HEY TAYLOR HERE AND HERE IS MY ANSWER TO THIS WEEKS BLOG!!!!!!!!!!
I find the formula for sin in section 10.1 as the one as I understand the most.
The formula that you need to know for tis.
sin (alpha+/- beta) = sinalphaxcosbeta +/- cosalphasinbeta
Alpha and Beta can come from your trig chart.
Find the exact value of sin 135 degrees.
sin ( 90+45)= sin 90 degrees x cos 45 degrees + cos 90 degrees x sin 45 degrees First, you need to figure out what angles in the trig chat equal 135 degrees and if you need to subtract or add to get to it. Since 90 degrees plus 45 degrees equals 135 degrees, you will use the addition formula for this equation.
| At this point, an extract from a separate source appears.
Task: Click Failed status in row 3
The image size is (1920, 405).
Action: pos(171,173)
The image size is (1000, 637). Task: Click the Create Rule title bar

Then you simply fill out your formula with the information that you were given.
1 x square root of 2/2 + 0 x square root of 2/2 Then you find out the trig functions by using your trig chart.
square root of 2/2 + 0 Then you multiply the 2 sides by themselves.
sin 135 degrees= square root of 2/2 Finally you add them up and you get this as your answer.
Simplify sin 45 degrees x cos 60 degrees + cos 45 degrees x sin 60 degrees.
sin 45 degrees x cos 60 degrees + cos 45 degrees x sin 60 degrees First, write out your equation.
sin (45 degrees+ 60 degrees) Then, since you know that you’re using sin’s formula and addition thanks to the formula. You will put it like this.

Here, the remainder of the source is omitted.